Once that’s done, Demand Media financially engineers its income statement to move what everyone else has called “cost of goods” below the line into depreciation; the intent here is to optically reduce expenses by spreading them over five years.
Reactions among media executives and entrepreneurs range from serious eye-rolling to violent throwing up. It’s instinctual rejection.
Because Demand Media violates the most basic definition of what “good” media is. Indeed, the formula that has built top media properties – from Disney to Glee to The New York Times – was simple: build a great brand on quality content, and then attract a loyal audience. And the formula worked for both analog and digital media, all the way up until the Age of Google.
But Google’s algorithm (Demand Media’s great ally) broke the formula by making every audience interaction with media separate and independent. Like Drew Barrymore in 50 First Dates, the Google algorithm has no memory of relationships; and for frustrated Adam Sandler publishers trying to build a loyal audience, the algorithm sets up an insurmountable amnesia.
Even worse, with every new Demand Media article, Google’s index gets more polluted, and the customer becomes even more underserved. It’s not an exaggeration, but Demand Media probably pollutes Google’s results more blatantly and thoroughly than the top black-hat spammers of the Web.
Then why doesn’t Google just downweight properties like this from its results?
There’s a good reason, and the catch is extraordinary.
Google’s network revenue, which includes its AdSense program – the advertising product that runs on affiliated publishers’ sites like Demand Media’s – accounted for $2.50 billion (30%) of total revenues in its most recently reported quarter.
So, if Google were to reduce the prominence of sites that use AdSense, its revenues and liquidity in the ad market would take a significant hit. And that would be intolerable.
On its side of the fence, Demand Media needs Google, too.
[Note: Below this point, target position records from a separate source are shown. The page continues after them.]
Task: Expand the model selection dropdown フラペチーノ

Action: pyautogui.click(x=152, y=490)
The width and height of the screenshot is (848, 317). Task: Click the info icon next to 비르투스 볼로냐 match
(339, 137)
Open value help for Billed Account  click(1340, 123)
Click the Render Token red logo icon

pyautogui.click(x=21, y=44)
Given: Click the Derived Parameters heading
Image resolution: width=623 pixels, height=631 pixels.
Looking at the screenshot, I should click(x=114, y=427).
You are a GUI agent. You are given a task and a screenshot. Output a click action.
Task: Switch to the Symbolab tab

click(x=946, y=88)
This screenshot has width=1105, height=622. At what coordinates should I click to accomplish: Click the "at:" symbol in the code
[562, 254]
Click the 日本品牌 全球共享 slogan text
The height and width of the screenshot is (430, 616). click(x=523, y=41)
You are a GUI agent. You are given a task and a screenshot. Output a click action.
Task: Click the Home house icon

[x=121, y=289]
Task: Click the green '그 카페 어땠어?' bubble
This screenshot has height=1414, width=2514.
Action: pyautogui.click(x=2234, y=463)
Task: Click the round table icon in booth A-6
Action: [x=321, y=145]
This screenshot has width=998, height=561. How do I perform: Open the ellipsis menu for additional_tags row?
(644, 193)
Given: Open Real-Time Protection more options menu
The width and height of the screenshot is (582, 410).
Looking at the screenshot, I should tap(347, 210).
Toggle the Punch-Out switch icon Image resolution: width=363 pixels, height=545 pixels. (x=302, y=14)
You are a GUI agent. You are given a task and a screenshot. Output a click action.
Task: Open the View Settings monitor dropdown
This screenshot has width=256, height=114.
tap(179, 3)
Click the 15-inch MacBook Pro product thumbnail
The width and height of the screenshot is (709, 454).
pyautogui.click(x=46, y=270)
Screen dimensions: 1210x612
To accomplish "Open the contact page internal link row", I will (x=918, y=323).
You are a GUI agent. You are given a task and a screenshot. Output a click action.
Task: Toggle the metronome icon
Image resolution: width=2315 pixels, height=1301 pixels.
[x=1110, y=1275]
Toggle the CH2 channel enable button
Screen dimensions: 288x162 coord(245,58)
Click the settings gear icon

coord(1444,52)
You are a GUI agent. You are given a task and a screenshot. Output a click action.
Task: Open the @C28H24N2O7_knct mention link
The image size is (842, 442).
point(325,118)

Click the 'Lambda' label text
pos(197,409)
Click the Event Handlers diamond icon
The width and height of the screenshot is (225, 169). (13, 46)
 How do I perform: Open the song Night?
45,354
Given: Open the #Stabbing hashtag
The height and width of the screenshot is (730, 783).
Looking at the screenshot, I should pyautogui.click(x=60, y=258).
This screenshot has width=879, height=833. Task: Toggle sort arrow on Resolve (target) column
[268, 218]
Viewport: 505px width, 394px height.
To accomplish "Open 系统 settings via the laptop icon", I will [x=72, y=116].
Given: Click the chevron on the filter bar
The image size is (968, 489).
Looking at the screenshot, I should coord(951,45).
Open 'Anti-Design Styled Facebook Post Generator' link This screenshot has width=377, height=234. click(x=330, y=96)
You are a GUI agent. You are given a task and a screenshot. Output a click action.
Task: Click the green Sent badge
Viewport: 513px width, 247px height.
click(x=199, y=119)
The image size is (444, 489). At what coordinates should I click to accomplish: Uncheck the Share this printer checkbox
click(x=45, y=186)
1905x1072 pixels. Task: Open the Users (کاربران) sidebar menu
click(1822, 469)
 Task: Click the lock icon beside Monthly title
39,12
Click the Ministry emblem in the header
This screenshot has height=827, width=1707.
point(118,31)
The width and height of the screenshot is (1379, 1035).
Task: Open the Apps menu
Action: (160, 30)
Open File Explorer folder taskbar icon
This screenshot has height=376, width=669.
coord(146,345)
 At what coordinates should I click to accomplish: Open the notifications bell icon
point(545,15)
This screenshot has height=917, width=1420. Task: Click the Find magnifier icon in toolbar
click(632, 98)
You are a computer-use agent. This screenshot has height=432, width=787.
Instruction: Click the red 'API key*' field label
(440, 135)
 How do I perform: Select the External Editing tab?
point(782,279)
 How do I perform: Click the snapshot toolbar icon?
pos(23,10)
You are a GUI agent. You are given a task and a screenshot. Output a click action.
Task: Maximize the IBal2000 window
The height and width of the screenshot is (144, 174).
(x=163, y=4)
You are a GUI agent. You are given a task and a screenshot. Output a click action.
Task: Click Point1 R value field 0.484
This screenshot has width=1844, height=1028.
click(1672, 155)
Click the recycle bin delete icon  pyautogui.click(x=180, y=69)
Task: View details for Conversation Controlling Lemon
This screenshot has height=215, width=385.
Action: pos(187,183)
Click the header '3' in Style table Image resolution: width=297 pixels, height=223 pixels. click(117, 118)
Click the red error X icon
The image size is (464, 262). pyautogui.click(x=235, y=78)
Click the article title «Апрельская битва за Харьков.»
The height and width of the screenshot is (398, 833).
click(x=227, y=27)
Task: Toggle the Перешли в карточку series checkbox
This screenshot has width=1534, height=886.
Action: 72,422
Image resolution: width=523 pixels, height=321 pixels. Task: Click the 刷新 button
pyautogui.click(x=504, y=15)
As Demand Media said in its recent S-1 filing:
“For the year ended December 31, 2009 and the six months ended June 30, 2010, we derived approximately 18% and 26%, respectively, of our total revenue from our advertising arrangements with Google … If any of our advertisers, but in particular Google, decided not to continue advertising on our owned and operated websites and on our network of customer websites, we could experience a rapid decline in our revenue over a relatively short period of time.”
The upshot here is that Demand Media is ruining Google’s search results; but Google, for its part, is actively perpetuating the rewards, encouraging Demand Media to keep its content just above a (very) low bar for high rankings.
I don’t blame Demand Media for being an opportunist and playing Google’s game.
But I certainly wouldn’t want to invest in Demand Media shares. The company is too precariously dependent for its lifeblood; and its spotty content quality has badly undermined its ability to earn brand loyalty. That’s a tough setup for a public company, and it makes for a very high-risk stock.
Google, on the other hand, bears more blame. As its quality of results goes down, so does its users’ quality of experience.
And the real competition isn’t just from Bing.
Earlier this month, a digital media executive told me that her 16-year-old niece prefers to search in
Facebook, since it prioritizes the content real people – i.e. her friends – like. Google’s results, she said, are useless and overwhelming. Facebook gives her the good stuff.
The unthinkable is actually happening to Google. Its algorithmic perfection is unraveling; and it has become the entrenched incumbent that is lagging in consumer experience.
And the challenge from Facebook is definitely coming.
The big question is how long Google can hold on to its revenues at the expense of its consumer experience.
Demand Media’s new shareholders will want to be the first to know. That way, they can get out front and sell.